No referencial listam-se temas como a violência, a alimentação, o sedentarismo, a morte, a educação sexual, entre muitos outros, para serem abordados nos vários níveis de escolaridade, a começar no pré-escolar. Define-se também quais os objectivos que devem presidir a estas abordagens. 

“A maior força deste documento é existir”, comenta Margarida Gaspar de Matos. O novo referencial “está a ser forjado há cerca de três anos entre ministérios (Saúde e Educação) e finalmente existe. É uma boa notícia para os professores, pais e estudantes”, acrescenta.

A investigadora considera, contudo, que se perdeu “uma oportunidade histórica” ao não fazê-lo acompanhar por uma espécie de “manual de instruções e sugestões de dinâmica de funcionamento”. E alerta também para eventuais riscos.

“A grande ameaça (e não foi nada que nunca se tenha visto antes) é que o documento seja aprovado e engavetado. Outra grande ameaça (e não foi nada que também nunca se tenha visto antes) é que o referencial seja usado para as direcções-gerais [da Saúde e Educação] pressionarem os profissionais a colocar ‘vêzinhos significando feito’ por ali abaixo e respirarem de alívio”, resume Margarida Gaspar de Matos, para frisar a este respeito: “Seria o mesmo que quase nada, uma mera obrigação administrativa, um desperdício!”

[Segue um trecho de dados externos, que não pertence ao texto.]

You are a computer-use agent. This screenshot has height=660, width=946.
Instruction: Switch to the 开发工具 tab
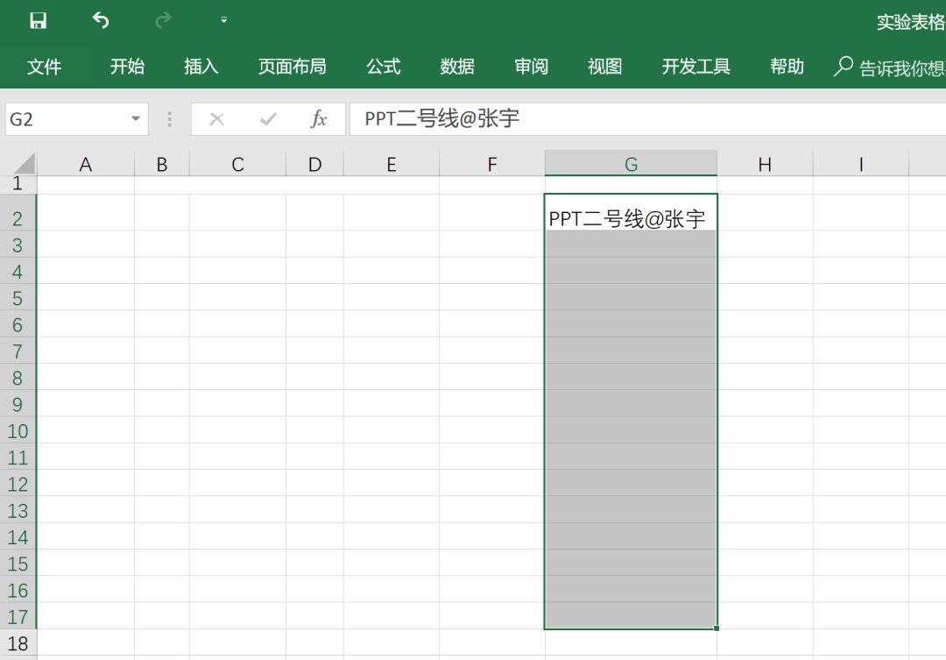click(695, 67)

Quase não há ginástica no 1.º ciclo

O Conselho Nacional das Associações de Professores e Profissionais de Educação Física (CNAPEF) considera que a aplicação do novo Referencial da Educação para a Saúde “é uma boa oportunidade para reforçar a importância da prática de Educação Física para todos os alunos, sem excepção”.

No parecer que entregou no âmbito da consulta pública do documento, que terminou em Dezembro, a CNAPEF lembra a propósito que esta prática é quase inexistente no 1.º ciclo de escolaridade, embora conste do currículo nacional, o que considera como “uma imensa contradição” face ao que se pugna neste referencial em relação à importância da actividade física e dos malefícios do sedentarismo.

Segundo o CNAPEF, a área curricular da Educação Física “pode desempenhar um papel fundamental na promoção e educação para a saúde” já que são nestas aulas (e também do Desporto Escolar) que “a importância da actividade física deixa de ser uma abstracção e passa a ser uma realidade para todos os alunos”. Por isso, volta a defender o aumento da carga horária da disciplina de Educação Física.